> Try it
All lines holding the word "clock" should be located in the records and copied.

> Task material
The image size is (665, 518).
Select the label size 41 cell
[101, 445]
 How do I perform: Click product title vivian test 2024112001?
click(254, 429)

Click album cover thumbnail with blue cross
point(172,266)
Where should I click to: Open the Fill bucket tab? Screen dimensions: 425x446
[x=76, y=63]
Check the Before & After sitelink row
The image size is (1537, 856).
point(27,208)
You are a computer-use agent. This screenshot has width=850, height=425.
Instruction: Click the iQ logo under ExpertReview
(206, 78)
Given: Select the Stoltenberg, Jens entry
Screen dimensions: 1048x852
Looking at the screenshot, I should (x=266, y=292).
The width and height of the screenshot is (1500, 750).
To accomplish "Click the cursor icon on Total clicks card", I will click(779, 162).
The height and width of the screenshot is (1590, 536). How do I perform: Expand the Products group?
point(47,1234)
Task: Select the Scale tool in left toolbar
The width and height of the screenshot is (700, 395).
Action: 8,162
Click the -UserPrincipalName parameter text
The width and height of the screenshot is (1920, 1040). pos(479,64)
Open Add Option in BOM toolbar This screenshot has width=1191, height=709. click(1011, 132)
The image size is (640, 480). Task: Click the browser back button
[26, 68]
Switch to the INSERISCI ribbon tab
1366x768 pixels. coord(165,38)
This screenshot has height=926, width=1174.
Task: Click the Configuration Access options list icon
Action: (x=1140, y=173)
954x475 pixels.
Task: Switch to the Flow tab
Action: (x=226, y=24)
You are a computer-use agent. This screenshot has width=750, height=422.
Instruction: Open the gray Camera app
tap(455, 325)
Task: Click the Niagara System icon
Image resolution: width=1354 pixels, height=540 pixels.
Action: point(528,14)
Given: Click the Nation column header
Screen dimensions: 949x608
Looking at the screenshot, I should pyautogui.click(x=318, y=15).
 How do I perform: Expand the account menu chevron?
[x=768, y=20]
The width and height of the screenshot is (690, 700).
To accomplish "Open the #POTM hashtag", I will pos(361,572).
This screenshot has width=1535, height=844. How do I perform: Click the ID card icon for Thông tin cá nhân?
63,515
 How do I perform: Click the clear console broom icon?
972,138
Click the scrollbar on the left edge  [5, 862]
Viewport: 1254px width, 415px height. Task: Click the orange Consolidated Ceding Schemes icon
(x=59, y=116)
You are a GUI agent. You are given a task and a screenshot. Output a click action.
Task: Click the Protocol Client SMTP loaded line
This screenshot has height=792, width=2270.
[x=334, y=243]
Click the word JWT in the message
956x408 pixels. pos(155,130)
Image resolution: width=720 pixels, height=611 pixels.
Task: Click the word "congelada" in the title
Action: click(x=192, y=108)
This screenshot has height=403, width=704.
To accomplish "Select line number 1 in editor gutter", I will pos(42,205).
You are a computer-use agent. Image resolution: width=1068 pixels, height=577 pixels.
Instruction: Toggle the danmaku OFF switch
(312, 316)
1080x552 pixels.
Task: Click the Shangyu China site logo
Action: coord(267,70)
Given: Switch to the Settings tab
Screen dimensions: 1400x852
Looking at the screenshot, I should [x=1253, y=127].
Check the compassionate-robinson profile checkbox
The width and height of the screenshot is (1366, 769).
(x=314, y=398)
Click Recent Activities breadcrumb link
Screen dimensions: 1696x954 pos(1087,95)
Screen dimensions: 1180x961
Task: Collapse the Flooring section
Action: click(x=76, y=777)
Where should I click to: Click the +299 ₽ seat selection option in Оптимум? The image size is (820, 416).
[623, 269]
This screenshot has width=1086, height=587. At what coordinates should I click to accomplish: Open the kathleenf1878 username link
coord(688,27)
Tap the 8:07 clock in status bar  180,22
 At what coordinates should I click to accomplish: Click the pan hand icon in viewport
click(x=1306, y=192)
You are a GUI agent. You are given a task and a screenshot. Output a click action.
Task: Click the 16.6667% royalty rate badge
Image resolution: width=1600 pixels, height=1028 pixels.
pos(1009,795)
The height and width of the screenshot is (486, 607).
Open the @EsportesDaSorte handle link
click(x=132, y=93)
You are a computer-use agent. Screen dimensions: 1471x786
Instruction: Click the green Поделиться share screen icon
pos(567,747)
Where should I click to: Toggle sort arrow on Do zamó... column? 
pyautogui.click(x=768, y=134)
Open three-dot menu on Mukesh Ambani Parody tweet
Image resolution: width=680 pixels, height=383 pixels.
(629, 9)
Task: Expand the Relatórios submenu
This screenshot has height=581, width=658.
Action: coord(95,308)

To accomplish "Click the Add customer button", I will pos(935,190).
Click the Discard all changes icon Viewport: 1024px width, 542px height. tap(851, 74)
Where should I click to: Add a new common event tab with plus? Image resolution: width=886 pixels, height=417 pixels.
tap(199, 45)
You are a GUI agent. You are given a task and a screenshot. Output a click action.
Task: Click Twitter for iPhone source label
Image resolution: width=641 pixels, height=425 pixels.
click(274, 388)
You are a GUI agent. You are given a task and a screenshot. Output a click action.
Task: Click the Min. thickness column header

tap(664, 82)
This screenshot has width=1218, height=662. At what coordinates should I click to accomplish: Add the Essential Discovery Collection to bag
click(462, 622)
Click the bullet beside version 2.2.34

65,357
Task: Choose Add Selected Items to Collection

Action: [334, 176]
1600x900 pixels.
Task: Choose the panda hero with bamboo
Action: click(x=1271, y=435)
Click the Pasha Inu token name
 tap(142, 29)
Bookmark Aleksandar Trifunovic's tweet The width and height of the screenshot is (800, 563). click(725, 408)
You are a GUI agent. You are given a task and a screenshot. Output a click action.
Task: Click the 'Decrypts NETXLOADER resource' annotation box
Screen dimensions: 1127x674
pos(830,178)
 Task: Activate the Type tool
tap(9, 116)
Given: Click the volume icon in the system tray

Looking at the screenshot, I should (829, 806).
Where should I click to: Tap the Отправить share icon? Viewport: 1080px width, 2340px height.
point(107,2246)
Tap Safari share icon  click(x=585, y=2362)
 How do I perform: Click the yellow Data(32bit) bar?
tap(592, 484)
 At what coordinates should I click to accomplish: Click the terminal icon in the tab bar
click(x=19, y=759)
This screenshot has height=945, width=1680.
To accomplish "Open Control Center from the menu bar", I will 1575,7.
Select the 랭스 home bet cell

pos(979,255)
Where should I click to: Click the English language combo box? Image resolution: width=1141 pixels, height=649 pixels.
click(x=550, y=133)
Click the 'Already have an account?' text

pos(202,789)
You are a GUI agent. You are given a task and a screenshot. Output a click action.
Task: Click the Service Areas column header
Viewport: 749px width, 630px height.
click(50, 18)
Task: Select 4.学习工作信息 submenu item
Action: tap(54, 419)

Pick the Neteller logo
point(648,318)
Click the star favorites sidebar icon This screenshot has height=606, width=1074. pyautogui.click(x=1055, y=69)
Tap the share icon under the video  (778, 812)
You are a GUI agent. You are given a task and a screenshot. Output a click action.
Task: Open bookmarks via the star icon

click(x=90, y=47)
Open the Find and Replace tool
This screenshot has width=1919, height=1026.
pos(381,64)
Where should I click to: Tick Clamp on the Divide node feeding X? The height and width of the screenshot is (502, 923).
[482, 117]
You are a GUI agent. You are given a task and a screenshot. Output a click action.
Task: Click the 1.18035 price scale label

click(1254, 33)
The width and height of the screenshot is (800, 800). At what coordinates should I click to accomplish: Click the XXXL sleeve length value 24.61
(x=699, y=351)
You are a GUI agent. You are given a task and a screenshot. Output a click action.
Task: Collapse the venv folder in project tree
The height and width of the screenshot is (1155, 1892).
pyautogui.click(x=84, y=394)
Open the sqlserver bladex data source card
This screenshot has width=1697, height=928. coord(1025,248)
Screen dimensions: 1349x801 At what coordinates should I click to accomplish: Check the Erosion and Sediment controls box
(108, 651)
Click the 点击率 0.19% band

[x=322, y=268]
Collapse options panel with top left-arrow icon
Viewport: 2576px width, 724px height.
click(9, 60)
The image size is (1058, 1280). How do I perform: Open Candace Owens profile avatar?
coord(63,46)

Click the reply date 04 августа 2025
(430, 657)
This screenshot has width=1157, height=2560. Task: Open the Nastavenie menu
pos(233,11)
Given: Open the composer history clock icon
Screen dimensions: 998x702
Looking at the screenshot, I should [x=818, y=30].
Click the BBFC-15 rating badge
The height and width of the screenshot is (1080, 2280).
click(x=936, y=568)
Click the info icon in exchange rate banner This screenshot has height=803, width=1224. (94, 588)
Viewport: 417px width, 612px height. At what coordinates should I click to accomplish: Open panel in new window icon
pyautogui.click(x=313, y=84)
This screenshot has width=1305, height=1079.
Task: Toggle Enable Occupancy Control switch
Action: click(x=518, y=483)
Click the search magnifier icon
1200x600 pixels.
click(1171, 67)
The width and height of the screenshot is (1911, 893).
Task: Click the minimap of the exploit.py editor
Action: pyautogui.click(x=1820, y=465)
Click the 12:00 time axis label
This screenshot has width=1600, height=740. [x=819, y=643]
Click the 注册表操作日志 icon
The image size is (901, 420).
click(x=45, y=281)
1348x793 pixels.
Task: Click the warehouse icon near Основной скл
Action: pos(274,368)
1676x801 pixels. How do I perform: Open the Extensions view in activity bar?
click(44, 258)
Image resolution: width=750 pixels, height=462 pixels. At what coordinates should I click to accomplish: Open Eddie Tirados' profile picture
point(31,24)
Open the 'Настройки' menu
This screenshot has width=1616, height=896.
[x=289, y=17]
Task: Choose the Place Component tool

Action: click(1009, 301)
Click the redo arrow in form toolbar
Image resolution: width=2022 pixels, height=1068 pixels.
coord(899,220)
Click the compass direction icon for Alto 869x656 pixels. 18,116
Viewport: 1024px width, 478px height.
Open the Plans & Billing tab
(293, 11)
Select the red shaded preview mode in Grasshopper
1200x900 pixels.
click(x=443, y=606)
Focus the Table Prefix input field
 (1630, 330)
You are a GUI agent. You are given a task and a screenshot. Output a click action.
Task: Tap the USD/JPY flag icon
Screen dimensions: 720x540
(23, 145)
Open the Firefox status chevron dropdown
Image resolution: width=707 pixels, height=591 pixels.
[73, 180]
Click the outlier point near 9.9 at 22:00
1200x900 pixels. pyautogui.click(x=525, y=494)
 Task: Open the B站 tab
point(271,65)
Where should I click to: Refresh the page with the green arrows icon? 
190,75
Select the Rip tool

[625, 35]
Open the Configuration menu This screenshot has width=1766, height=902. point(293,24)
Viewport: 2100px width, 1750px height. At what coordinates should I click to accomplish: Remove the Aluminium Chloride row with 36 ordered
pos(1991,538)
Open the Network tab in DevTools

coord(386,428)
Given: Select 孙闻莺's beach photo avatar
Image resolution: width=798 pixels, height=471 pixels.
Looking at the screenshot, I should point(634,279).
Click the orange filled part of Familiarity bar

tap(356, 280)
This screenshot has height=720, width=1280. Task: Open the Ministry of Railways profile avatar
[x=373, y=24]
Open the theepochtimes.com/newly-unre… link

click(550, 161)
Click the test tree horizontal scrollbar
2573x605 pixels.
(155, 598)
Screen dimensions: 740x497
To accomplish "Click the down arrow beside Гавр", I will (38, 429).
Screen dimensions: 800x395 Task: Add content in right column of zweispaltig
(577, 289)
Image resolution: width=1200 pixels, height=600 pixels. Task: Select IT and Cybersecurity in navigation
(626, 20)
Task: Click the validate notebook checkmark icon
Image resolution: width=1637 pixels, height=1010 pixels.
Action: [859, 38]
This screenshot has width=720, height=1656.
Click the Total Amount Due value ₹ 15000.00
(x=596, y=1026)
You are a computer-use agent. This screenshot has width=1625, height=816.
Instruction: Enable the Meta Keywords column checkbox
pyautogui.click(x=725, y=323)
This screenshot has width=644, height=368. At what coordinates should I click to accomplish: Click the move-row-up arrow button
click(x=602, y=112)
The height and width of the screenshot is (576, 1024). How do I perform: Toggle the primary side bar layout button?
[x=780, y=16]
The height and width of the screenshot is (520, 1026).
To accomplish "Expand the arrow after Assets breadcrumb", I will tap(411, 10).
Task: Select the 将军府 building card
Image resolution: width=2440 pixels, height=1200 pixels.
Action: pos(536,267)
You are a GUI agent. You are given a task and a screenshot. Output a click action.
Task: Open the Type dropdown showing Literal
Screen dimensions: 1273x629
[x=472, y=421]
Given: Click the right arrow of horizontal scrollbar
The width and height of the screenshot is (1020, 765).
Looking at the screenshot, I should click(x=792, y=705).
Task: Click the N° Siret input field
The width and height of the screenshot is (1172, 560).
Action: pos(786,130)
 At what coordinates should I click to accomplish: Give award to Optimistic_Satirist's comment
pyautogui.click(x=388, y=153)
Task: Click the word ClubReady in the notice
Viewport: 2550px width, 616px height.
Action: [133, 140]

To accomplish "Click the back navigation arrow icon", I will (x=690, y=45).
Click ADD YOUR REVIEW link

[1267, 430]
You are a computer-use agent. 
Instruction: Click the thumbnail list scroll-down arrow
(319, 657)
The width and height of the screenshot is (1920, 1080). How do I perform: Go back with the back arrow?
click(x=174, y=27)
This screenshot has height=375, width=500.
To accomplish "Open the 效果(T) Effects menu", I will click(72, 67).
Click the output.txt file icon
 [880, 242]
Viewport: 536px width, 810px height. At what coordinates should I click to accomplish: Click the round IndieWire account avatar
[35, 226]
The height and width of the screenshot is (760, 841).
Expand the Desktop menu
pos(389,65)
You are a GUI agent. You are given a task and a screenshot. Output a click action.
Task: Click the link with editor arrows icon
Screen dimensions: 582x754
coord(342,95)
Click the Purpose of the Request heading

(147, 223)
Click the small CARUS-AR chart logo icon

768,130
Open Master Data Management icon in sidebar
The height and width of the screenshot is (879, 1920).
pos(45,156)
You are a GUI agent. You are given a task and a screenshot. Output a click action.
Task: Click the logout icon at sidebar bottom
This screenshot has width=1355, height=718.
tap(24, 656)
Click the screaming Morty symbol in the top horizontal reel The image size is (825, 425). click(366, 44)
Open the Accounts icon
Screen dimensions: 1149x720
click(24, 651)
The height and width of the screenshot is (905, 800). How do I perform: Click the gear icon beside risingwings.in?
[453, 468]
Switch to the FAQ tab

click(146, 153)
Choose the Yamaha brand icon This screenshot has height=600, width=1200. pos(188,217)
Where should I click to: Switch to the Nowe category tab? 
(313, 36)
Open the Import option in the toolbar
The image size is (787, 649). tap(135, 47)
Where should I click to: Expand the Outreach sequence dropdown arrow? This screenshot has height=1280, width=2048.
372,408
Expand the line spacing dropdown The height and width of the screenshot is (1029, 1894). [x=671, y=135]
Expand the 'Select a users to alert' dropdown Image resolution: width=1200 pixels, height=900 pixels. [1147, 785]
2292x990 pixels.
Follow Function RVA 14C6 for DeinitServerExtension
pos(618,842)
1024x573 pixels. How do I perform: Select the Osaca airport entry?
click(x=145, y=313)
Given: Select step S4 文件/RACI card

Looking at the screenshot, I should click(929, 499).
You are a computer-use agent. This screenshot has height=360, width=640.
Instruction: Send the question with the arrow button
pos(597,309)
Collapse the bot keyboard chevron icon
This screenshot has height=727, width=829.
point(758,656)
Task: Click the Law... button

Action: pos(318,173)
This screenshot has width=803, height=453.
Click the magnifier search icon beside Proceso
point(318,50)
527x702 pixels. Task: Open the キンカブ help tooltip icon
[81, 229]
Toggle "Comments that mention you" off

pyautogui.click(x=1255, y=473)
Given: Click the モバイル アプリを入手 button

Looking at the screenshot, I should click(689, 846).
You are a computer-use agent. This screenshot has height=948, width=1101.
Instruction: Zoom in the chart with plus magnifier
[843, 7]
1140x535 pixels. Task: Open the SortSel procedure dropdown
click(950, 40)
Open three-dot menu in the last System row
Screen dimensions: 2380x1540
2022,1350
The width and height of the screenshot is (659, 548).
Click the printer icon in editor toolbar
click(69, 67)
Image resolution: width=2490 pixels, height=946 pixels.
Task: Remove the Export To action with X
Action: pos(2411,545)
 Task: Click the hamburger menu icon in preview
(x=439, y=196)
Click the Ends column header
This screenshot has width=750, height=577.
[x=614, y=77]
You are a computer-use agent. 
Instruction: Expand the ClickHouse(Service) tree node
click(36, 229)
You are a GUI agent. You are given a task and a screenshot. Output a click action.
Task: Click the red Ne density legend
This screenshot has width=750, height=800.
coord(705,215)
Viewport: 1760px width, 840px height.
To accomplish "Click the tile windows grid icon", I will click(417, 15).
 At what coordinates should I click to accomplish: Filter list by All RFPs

> Response for this exercise
Tap the 8:07 clock in status bar  180,22
Given: Open the composer history clock icon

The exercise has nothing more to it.